Problem details: Copy these rows below word for word, keeping every line as it appears.

Material for this task:
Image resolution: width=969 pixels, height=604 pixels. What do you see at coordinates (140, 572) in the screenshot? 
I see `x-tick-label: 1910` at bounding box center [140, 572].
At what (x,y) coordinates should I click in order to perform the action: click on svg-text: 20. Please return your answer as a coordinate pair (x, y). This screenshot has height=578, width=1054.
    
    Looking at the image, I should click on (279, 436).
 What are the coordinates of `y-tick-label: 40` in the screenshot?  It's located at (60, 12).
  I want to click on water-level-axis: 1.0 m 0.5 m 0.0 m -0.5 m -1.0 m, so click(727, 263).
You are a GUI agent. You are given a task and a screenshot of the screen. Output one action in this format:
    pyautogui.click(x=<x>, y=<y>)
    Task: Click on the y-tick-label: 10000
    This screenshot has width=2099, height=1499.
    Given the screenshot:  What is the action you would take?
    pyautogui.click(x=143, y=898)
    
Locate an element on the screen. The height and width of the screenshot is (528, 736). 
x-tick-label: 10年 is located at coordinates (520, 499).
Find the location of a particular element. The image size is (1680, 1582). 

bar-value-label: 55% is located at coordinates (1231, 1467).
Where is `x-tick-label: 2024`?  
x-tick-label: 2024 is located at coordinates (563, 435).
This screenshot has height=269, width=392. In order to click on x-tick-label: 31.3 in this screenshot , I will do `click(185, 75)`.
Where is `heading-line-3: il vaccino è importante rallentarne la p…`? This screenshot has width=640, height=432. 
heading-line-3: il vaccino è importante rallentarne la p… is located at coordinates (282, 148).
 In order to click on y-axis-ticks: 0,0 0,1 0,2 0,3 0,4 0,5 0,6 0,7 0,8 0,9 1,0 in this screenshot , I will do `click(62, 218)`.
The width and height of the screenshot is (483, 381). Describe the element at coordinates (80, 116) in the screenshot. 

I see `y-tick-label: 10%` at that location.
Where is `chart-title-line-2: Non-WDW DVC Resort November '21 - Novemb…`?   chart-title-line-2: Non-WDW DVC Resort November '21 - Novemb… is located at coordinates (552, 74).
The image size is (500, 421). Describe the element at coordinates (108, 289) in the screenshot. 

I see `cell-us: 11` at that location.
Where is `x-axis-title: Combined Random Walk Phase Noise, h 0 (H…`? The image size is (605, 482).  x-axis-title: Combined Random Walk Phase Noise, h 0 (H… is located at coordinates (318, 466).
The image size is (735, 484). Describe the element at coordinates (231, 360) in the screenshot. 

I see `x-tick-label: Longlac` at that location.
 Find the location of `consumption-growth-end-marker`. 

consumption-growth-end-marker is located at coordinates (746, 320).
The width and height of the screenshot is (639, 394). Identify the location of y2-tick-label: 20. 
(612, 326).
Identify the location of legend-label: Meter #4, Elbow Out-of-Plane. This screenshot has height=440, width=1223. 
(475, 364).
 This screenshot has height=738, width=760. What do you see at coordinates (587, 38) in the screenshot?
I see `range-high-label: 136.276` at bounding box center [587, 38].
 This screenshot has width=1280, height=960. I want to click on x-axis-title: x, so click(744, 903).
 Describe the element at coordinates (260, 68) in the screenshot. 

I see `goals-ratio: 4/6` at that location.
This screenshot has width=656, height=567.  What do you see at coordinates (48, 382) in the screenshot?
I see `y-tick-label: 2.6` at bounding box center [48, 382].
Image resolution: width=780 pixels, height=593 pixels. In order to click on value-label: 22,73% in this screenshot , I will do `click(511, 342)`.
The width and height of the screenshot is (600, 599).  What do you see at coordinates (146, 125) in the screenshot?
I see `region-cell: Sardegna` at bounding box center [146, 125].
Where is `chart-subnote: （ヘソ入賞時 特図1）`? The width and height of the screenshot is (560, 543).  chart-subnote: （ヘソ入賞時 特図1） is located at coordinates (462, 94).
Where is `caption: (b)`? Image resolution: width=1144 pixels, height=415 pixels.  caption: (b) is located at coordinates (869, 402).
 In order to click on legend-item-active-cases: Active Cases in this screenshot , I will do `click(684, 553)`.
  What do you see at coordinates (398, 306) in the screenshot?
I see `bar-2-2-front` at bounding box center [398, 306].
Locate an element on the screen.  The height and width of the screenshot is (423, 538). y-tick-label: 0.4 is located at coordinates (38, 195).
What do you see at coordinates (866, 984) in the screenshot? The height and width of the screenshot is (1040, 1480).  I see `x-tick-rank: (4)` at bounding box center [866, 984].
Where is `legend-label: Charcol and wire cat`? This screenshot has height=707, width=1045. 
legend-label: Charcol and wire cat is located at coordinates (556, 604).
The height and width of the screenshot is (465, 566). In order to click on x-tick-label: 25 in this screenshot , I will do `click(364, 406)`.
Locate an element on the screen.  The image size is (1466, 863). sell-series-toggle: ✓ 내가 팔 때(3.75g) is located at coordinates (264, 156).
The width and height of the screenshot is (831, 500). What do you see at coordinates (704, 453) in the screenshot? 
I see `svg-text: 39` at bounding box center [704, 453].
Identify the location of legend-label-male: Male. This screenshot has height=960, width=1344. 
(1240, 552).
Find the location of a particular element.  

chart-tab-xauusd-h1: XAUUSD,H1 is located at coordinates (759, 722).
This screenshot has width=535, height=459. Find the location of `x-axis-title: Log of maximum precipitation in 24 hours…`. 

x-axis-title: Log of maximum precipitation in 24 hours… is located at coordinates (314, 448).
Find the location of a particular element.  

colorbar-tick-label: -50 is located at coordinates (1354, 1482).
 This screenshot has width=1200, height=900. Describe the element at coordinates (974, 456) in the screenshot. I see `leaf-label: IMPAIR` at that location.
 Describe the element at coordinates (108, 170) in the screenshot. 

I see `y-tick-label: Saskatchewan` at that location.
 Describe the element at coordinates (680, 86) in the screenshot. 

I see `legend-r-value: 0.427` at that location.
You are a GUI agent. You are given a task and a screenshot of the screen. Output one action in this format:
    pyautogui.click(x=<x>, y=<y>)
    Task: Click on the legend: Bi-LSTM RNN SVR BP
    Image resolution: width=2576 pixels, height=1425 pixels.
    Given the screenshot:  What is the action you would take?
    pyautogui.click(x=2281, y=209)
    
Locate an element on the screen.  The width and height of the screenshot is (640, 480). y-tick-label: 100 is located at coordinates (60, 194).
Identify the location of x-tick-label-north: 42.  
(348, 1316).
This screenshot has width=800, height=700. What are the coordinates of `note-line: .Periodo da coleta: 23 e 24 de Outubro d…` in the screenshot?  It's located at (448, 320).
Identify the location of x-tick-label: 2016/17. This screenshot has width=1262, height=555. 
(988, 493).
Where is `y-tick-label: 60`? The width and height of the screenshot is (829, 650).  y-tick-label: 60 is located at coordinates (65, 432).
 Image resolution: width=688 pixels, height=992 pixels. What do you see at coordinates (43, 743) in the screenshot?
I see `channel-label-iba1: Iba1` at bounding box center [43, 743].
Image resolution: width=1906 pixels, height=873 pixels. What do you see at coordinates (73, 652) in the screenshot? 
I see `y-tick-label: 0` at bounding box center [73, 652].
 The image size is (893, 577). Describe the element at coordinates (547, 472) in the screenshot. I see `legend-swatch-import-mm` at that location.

Result for this exercise:
Image resolution: width=969 pixels, height=604 pixels. What do you see at coordinates (140, 572) in the screenshot? 
I see `x-tick-label: 1910` at bounding box center [140, 572].
At what (x,y) coordinates should I click in order to perform the action: click on svg-text: 20. Please return your answer as a coordinate pair (x, y). This screenshot has height=578, width=1054.
    
    Looking at the image, I should click on (279, 436).
 What are the coordinates of `y-tick-label: 40` in the screenshot?  It's located at (60, 12).
  I want to click on water-level-axis: 1.0 m 0.5 m 0.0 m -0.5 m -1.0 m, so click(727, 263).
You are a GUI agent. You are given a task and a screenshot of the screen. Output one action in this format:
    pyautogui.click(x=<x>, y=<y>)
    Task: Click on the y-tick-label: 10000
    This screenshot has width=2099, height=1499.
    Given the screenshot:  What is the action you would take?
    pyautogui.click(x=143, y=898)
    
Locate an element on the screen. The height and width of the screenshot is (528, 736). 
x-tick-label: 10年 is located at coordinates (520, 499).
Find the location of a particular element. The image size is (1680, 1582). 

bar-value-label: 55% is located at coordinates (1231, 1467).
Where is `x-tick-label: 2024`?  
x-tick-label: 2024 is located at coordinates (563, 435).
This screenshot has height=269, width=392. In order to click on x-tick-label: 31.3 in this screenshot , I will do `click(185, 75)`.
Where is `heading-line-3: il vaccino è importante rallentarne la p…`? This screenshot has width=640, height=432. 
heading-line-3: il vaccino è importante rallentarne la p… is located at coordinates (282, 148).
 In order to click on y-axis-ticks: 0,0 0,1 0,2 0,3 0,4 0,5 0,6 0,7 0,8 0,9 1,0 in this screenshot , I will do `click(62, 218)`.
The width and height of the screenshot is (483, 381). Describe the element at coordinates (80, 116) in the screenshot. 

I see `y-tick-label: 10%` at that location.
Where is `chart-title-line-2: Non-WDW DVC Resort November '21 - Novemb…`?   chart-title-line-2: Non-WDW DVC Resort November '21 - Novemb… is located at coordinates (552, 74).
The image size is (500, 421). Describe the element at coordinates (108, 289) in the screenshot. 

I see `cell-us: 11` at that location.
Where is `x-axis-title: Combined Random Walk Phase Noise, h 0 (H…`? The image size is (605, 482).  x-axis-title: Combined Random Walk Phase Noise, h 0 (H… is located at coordinates (318, 466).
The image size is (735, 484). Describe the element at coordinates (231, 360) in the screenshot. 

I see `x-tick-label: Longlac` at that location.
 Find the location of `consumption-growth-end-marker`. 

consumption-growth-end-marker is located at coordinates (746, 320).
The width and height of the screenshot is (639, 394). Identify the location of y2-tick-label: 20. 
(612, 326).
Identify the location of legend-label: Meter #4, Elbow Out-of-Plane. This screenshot has height=440, width=1223. 
(475, 364).
 This screenshot has height=738, width=760. What do you see at coordinates (587, 38) in the screenshot?
I see `range-high-label: 136.276` at bounding box center [587, 38].
 This screenshot has width=1280, height=960. I want to click on x-axis-title: x, so click(744, 903).
 Describe the element at coordinates (260, 68) in the screenshot. 

I see `goals-ratio: 4/6` at that location.
This screenshot has width=656, height=567.  What do you see at coordinates (48, 382) in the screenshot?
I see `y-tick-label: 2.6` at bounding box center [48, 382].
Image resolution: width=780 pixels, height=593 pixels. In order to click on value-label: 22,73% in this screenshot , I will do `click(511, 342)`.
The width and height of the screenshot is (600, 599).  What do you see at coordinates (146, 125) in the screenshot?
I see `region-cell: Sardegna` at bounding box center [146, 125].
Where is `chart-subnote: （ヘソ入賞時 特図1）`? The width and height of the screenshot is (560, 543).  chart-subnote: （ヘソ入賞時 特図1） is located at coordinates (462, 94).
Where is `caption: (b)`? Image resolution: width=1144 pixels, height=415 pixels.  caption: (b) is located at coordinates (869, 402).
 In order to click on legend-item-active-cases: Active Cases in this screenshot , I will do `click(684, 553)`.
  What do you see at coordinates (398, 306) in the screenshot?
I see `bar-2-2-front` at bounding box center [398, 306].
Locate an element on the screen.  The height and width of the screenshot is (423, 538). y-tick-label: 0.4 is located at coordinates (38, 195).
What do you see at coordinates (866, 984) in the screenshot? The height and width of the screenshot is (1040, 1480).  I see `x-tick-rank: (4)` at bounding box center [866, 984].
Where is `legend-label: Charcol and wire cat`? This screenshot has height=707, width=1045. 
legend-label: Charcol and wire cat is located at coordinates (556, 604).
The height and width of the screenshot is (465, 566). In order to click on x-tick-label: 25 in this screenshot , I will do `click(364, 406)`.
Locate an element on the screen.  The image size is (1466, 863). sell-series-toggle: ✓ 내가 팔 때(3.75g) is located at coordinates (264, 156).
The width and height of the screenshot is (831, 500). What do you see at coordinates (704, 453) in the screenshot? 
I see `svg-text: 39` at bounding box center [704, 453].
Identify the location of legend-label-male: Male. This screenshot has height=960, width=1344. 
(1240, 552).
Find the location of a particular element.  

chart-tab-xauusd-h1: XAUUSD,H1 is located at coordinates (759, 722).
This screenshot has width=535, height=459. Find the location of `x-axis-title: Log of maximum precipitation in 24 hours…`. 

x-axis-title: Log of maximum precipitation in 24 hours… is located at coordinates (314, 448).
Find the location of a particular element.  

colorbar-tick-label: -50 is located at coordinates (1354, 1482).
 This screenshot has width=1200, height=900. Describe the element at coordinates (974, 456) in the screenshot. I see `leaf-label: IMPAIR` at that location.
 Describe the element at coordinates (108, 170) in the screenshot. 

I see `y-tick-label: Saskatchewan` at that location.
 Describe the element at coordinates (680, 86) in the screenshot. 

I see `legend-r-value: 0.427` at that location.
You are a GUI agent. You are given a task and a screenshot of the screen. Output one action in this format:
    pyautogui.click(x=<x>, y=<y>)
    Task: Click on the legend: Bi-LSTM RNN SVR BP
    Image resolution: width=2576 pixels, height=1425 pixels.
    Given the screenshot:  What is the action you would take?
    pyautogui.click(x=2281, y=209)
    
Locate an element on the screen.  The width and height of the screenshot is (640, 480). y-tick-label: 100 is located at coordinates (60, 194).
Identify the location of x-tick-label-north: 42.  
(348, 1316).
This screenshot has width=800, height=700. What are the coordinates of `note-line: .Periodo da coleta: 23 e 24 de Outubro d…` in the screenshot?  It's located at (448, 320).
Identify the location of x-tick-label: 2016/17. This screenshot has width=1262, height=555. 
(988, 493).
Where is `y-tick-label: 60`? The width and height of the screenshot is (829, 650).  y-tick-label: 60 is located at coordinates (65, 432).
 Image resolution: width=688 pixels, height=992 pixels. What do you see at coordinates (43, 743) in the screenshot?
I see `channel-label-iba1: Iba1` at bounding box center [43, 743].
Image resolution: width=1906 pixels, height=873 pixels. What do you see at coordinates (73, 652) in the screenshot? 
I see `y-tick-label: 0` at bounding box center [73, 652].
 The image size is (893, 577). Describe the element at coordinates (547, 472) in the screenshot. I see `legend-swatch-import-mm` at that location.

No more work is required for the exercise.